In the spring, China persuaded Southeast Asian nations to create a free trade zone between China and the region, modeled on the North American Free Trade Agreement. Beijing has also begun using its huge foreign currency reserves, totaling more than US$320 billion, to extend development loans to poorer countries, including a recent US$150 million loan package for Vietnam, a former adversary, and US$400 million for cash-strapped Indonesia.
China could take a leading role in the Korea talks also because it had taken steps to improve its relationship with the US since the Sept. 11 terrorist attacks. China offered America help in suppressing terrorism in Central Asia, a longstanding Chinese concern because it controls the restive Muslim region of Xinjiang.
The Bush administration dropped its focus on China as a potential adversary as it became engaged in fighting terrorism globally.
Regionally, a fragile alliance that China forged with Russia and four Central Asian nations appears to have achieved some momentum. The group, known as the Shanghai Cooperation Organization, after the Chinese city where it was founded, conducted its first joint military exercises this summer to practice combating terrorist strikes.
"China's new leadership has clearly shown its desire to play a bigger role in the world," said Chung Chong-wook, a former South Korean national security adviser who helped manage an earlier round of negotiations on North Korea's nuclear program. "You get the sense that they are far more confident than they were before."

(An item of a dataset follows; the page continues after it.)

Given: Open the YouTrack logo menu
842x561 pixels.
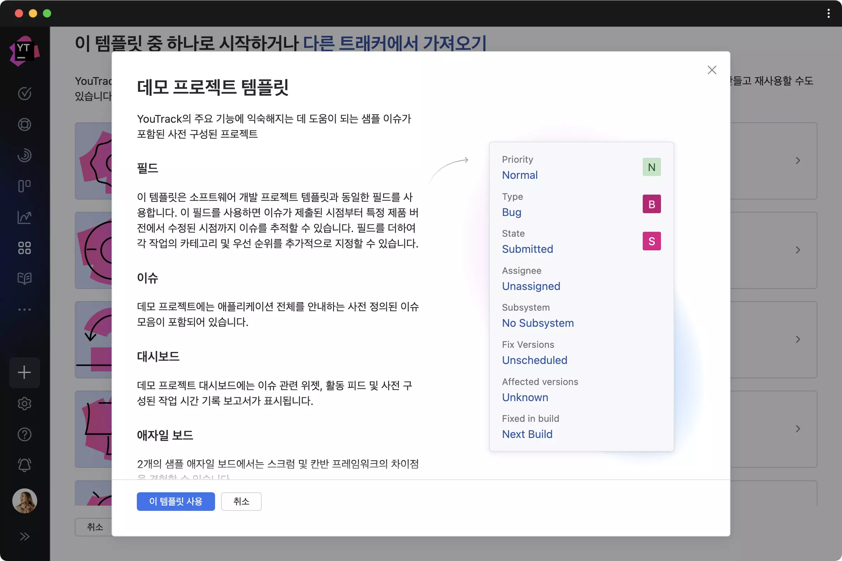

It is unlikely, of course, that China could or would want to try to match US influence worldwide. It does not have a mobile military that could project forces far beyond its borders, and its core interests are still regional and territorial, including the question of Taiwan.
Beijing is still recovering from the embarrassment it caused itself by its initial mismanagement of the outbreak of SARS. Its cover-up of the disease in its early stages highlighted the fact that China's political system is still closed and reflexively wary of the outside world.
Still, the North Korea crisis may have brought an end to China's complacent foreign policy. Chinese experts say Beijing began accepting in the spring US intelligence that the North had already developed one or two atomic bombs. Chinese officials also worried that the Bush administration, emboldened by a military victory in Iraq, was weighing the use of force on the Korean Peninsula, where China fought a war 50 years ago.
"The situation became an urgent crisis that the top leadership decided to handle personally," said Shi Yin-hong, a foreign policy expert at People's University in Beijing.